It’s worth noting that the Mid-Atlantic is sinking faster than most anywhere else—say your goodbyes to the National Mall while you can—and the Gulf Stream is slowing down, moving less water away from the coast. Add in the arrival of the invasive nutria—a semiaquatic rodent that Whitbeck describes as “riding a till through the marsh”—and Blackwater has lost 5,000 acres since 1933 to open water. That’s 5,000 fewer acres of the “Everglades of the North,” 5,000 fewer acres for sustaining wildlife, and 5,000 fewer acres for sequestering carbon.
By no means is this Blackwater’s problem alone: Between 2004 and 2009, the US lost more than 360,000 acres of freshwater and saltwater wetlands. That’s well beyond the size of Los Angeles. But it’s important to note that while ghost forests—and “ghost marshes”—are saddening and scary, they also offer a glimmer of hope: A dire scene such as this could be what finally forces us to confront our relationship with the environment. Find yourself in one, and you may find yourself moved to action.

Where to find ghost forests in the US
Ghost forests are found on the West Coast, but their origin stories usually involve tectonic movement. In the Copalis and Neskowin ghost forests of Washington and Oregon, for example, you can see the aftermath of January 26th, 1700, when a 9.0 earthquake off the coast of Japan sent a large tsunami across the Pacific, eventually drowning the West Coast in saltwater. The trees are still standing more than three centuries later.
Further north on Alaska’s Seward Highway, the eerie remains of trees whose roots were killed by a saltwater flood during a 1964 earthquake populate the Girdwood Ghost Forest. The stunning forest is best observed from a turnout: the mud flats are veritable death traps when the tide shifts.

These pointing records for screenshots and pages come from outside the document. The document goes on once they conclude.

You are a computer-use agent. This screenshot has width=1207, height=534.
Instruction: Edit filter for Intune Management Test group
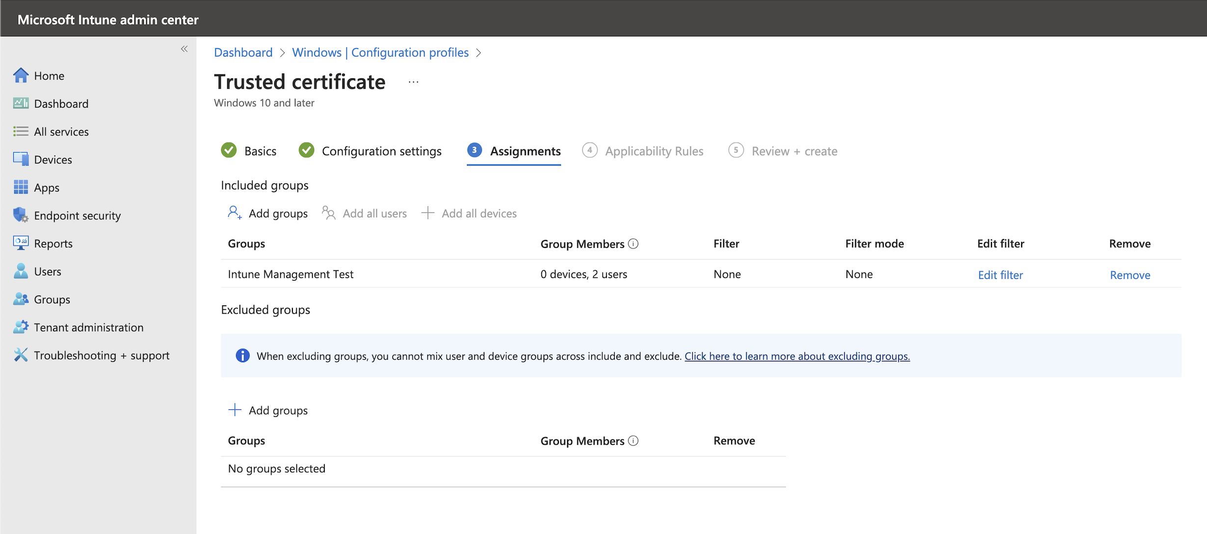coord(1000,274)
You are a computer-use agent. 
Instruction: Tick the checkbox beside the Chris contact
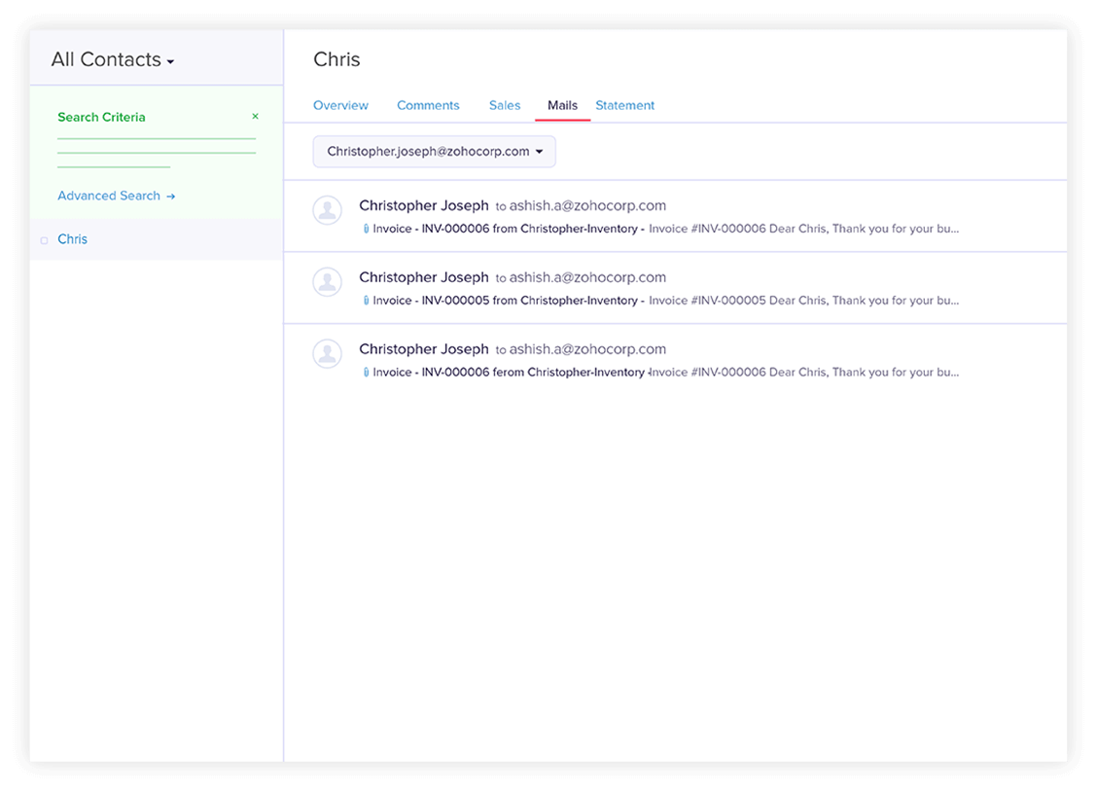pyautogui.click(x=45, y=240)
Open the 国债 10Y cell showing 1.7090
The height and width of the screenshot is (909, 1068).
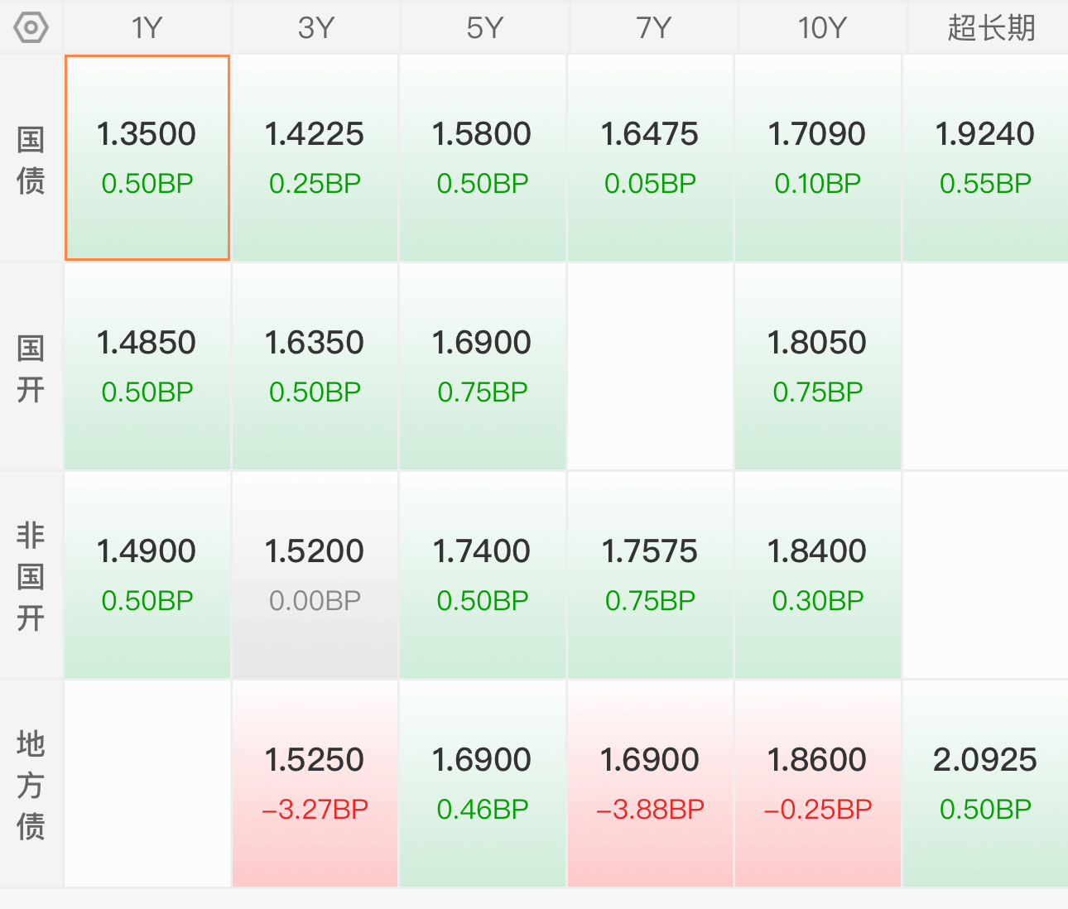pos(817,158)
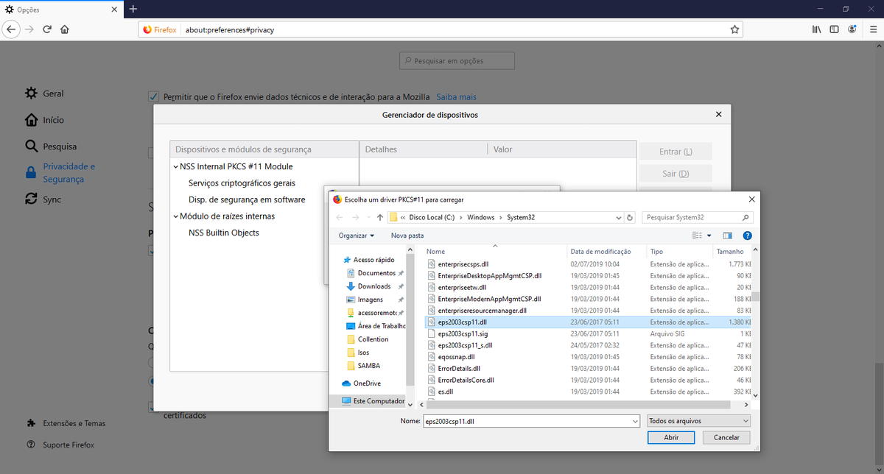Click the up-folder arrow in file dialog
Screen dimensions: 884x474
pos(379,218)
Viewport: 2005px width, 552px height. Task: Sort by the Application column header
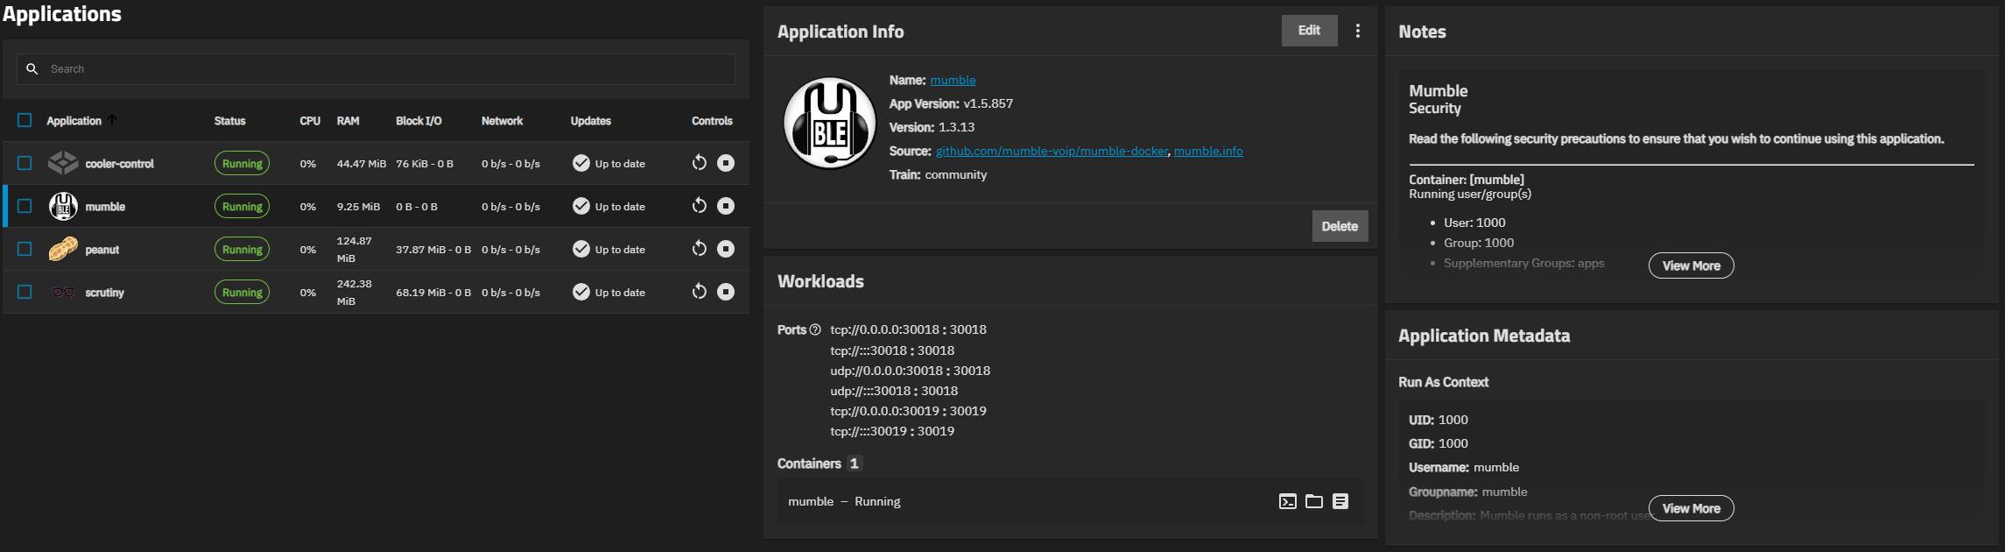coord(74,121)
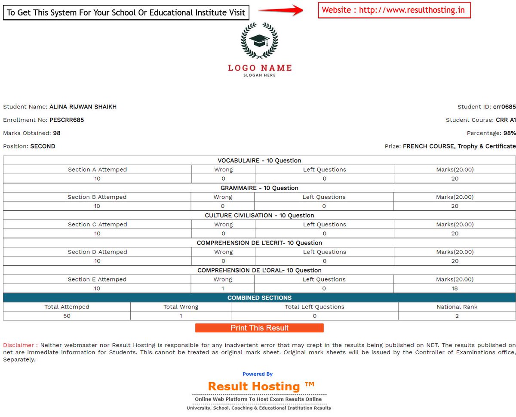Click the VOCABULAIRE section header
The height and width of the screenshot is (417, 516).
tap(259, 161)
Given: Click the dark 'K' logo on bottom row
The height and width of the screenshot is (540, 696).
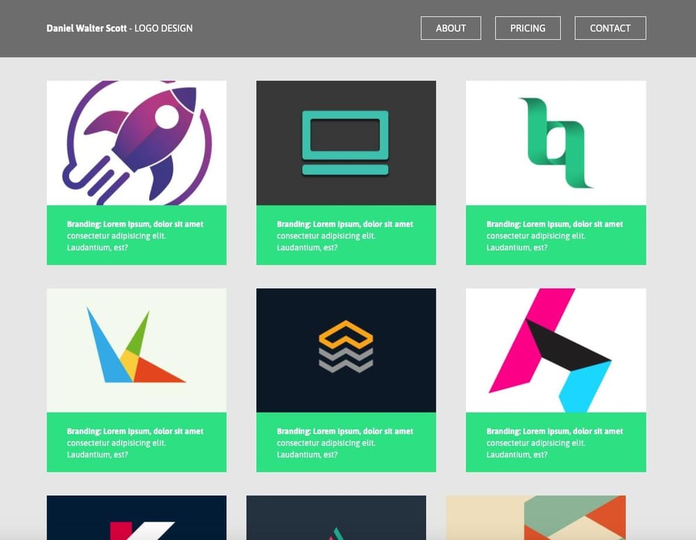Looking at the screenshot, I should [x=136, y=518].
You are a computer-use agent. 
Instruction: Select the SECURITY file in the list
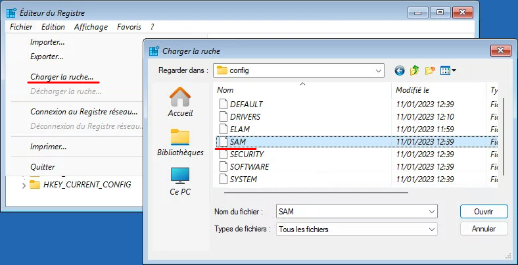point(246,154)
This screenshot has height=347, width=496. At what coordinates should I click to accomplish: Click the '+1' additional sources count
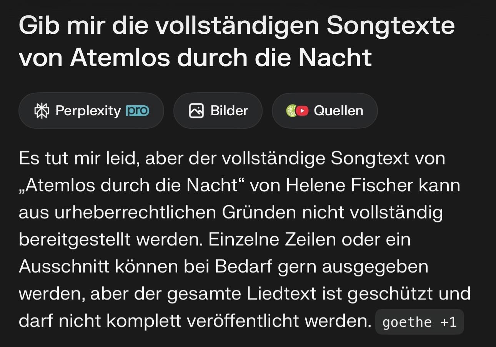click(448, 322)
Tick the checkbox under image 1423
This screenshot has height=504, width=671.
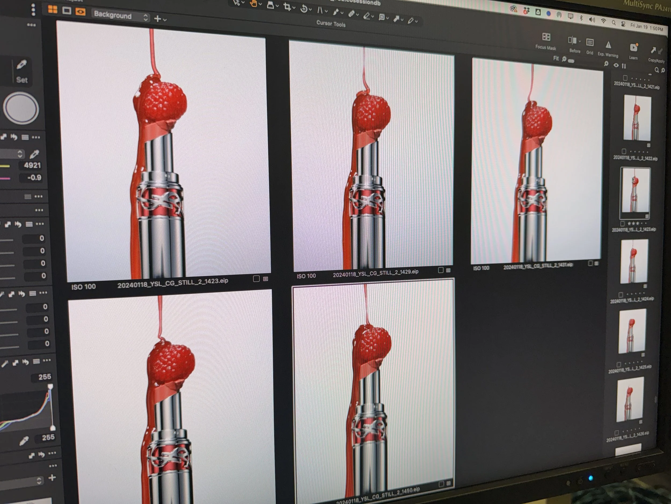(x=256, y=279)

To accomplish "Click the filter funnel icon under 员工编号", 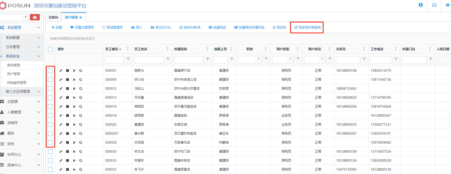I will pos(128,59).
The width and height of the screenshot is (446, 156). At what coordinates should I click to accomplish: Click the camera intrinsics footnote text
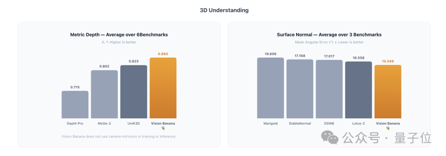(119, 136)
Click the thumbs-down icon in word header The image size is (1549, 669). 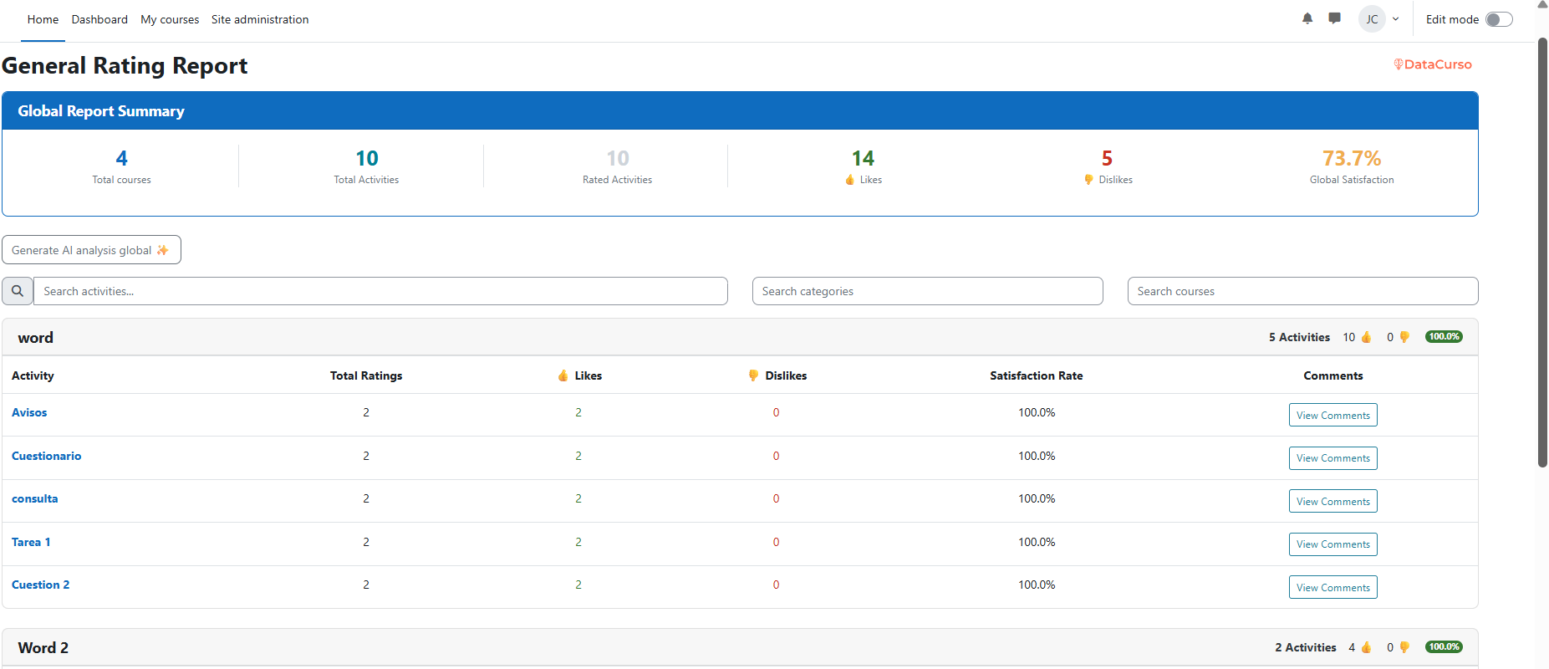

Back on the East Coast, from Louisiana’s Maurepas Swamp Wildlife Management Area to Nags Head Woods Preserve in North Carolina’s Outer Banks, it’s not difficult to find an accessible ghost forest to ponder or even kayak through. But at Blackwater National Wildlife Refuge, young and old ghost forests pack in a different kind of experience.
“We have an observation platform off Wildlife Drive, where you can see the gradient through healthy to dying to ghost forest to marsh,” notes Whitbeck. “I love taking people there—you can see the whole story. The whole story of changing landscapes is there.”
From that vantage point, you can see a lot more than changing landscapes: You can see that our children are already inheriting a vastly different world than the one we received. A haunting realization, indeed.